As one review stated: "If Miss Sharon Jones! could be boiled down to a single scene, it would go something like this: the 59-year-old soul singer – currently in the throes of chemotherapy for Stage Two pancreatic cancer – hobbles up a small set of church steps; huffing, puffing, and clutching the rail despite the short ascent. By the time she takes her seat in the pews, she’s exhausted. At some point, the musicians at the altar start playing “His Eye Is on the Sparrow”. Sharon Jones creaks her head up and walks to the front of the chapel, her breathing growing steadier with each step. 'I sing because I'm happy' she whispers."

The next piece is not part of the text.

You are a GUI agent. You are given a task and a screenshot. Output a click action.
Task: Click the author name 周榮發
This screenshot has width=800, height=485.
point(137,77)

It took Jones until 40 years of age to gather strength from the distress and navigate the chaos in order to achieve success as a musical artist. Later in life she learned how to navigate the perils of cancer and bounced back for one last round of performances before her death at 60 years of age in 2016.

Jones lived a remarkable life that personified gathering strength from distress. She used the distress as fuel to keep her moving forward.

In his 1776 publication The Crisis, Thomas Paine wrote “The harder the conflict, the more glorious the triumph. What we obtain too cheap, we esteem too lightly; it is dearness only that gives everything its value. I love the man that can smile in trouble, that can gather strength from distress and grow brave by reflection. ‘Tis the business of little minds to shrink; but he whose heart is firm, and whose conscience approves his conduct, will pursue his principles unto death.”

How often do you gather strength from distress?